Metric | Description |
Elapsed time since the last update | The time that has passed since the last Windows update occurred |
Installed Windows updates | Number of installed updates |
Missing Windows updates | The number of missing updates |
Hidden updates | The number of hidden updates (broken down by severity) |
All updates are listed with their severity |
The WMI Security Center Sensor can monitor all security products that are controlled by Windows Security Center / Windows Action Center, for example your Endpoint Anti-Virus.
A few other sensors that may be of value when monitoring a Windows client are the WMI Service Sensor, the WMI Vital System Data (V2) Sensor, the Event Log (Windows API) Sensor/WMI Event Log Sensor, the Windows Page File Sensor and the Windows Process Sensor.

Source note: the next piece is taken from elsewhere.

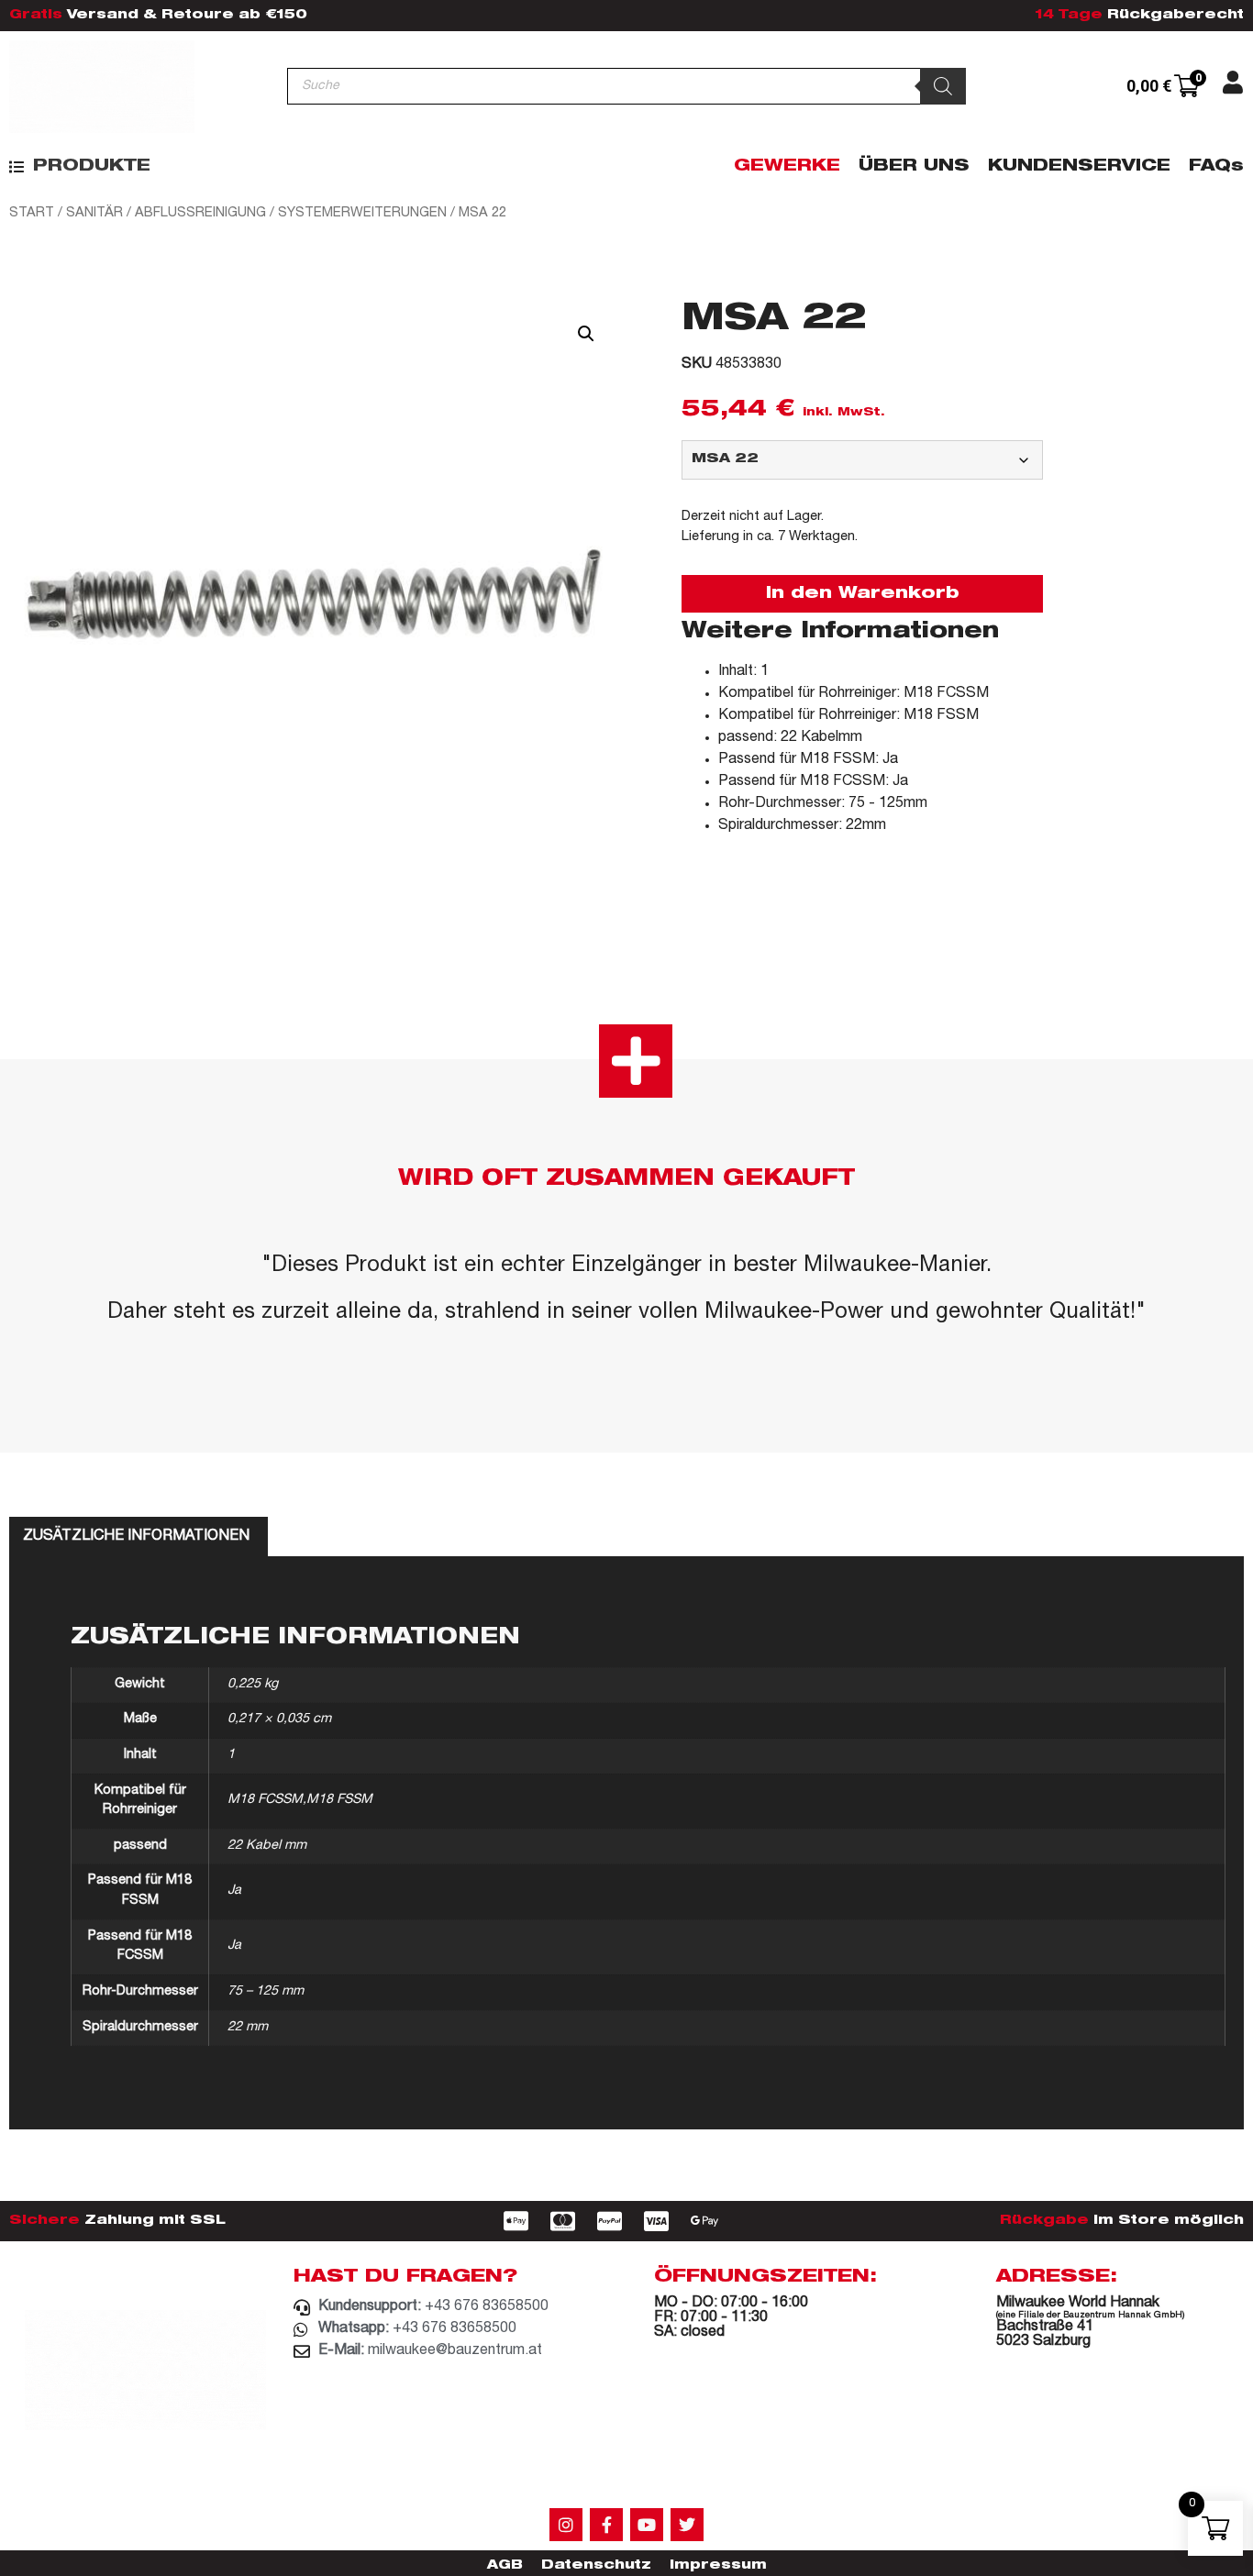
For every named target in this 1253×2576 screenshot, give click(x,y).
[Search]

Not all laptops and desktops these days runs a Windows operating system. PRTG does have some sensors that works on the macOS operating system – don’t let the names confuse you! Our Linux sensors work for macOS with both the SNMP or the SSH Protocol and we are able to monitor disk, load average and memory.
SNMP Linux Disk Free Sensors/SSH Disk Free Sensor
SNMP Linux Load Average Sensor/SSH Load Average Sensor
SNMP Linux MemInfo Sensor/SSH MemInfo Sensor
SNMP Linux Physical Disk Sensor/SSH Disk Free Sensor
PRTG also includes custom sensors to support the needs of a laptop – for example you can monitor battery life with the Custom WMI Sensor.
While monitoring is not a “one size fits all” shirt, PRTG is one solution that is flexible enough to meet all of your monitoring needs.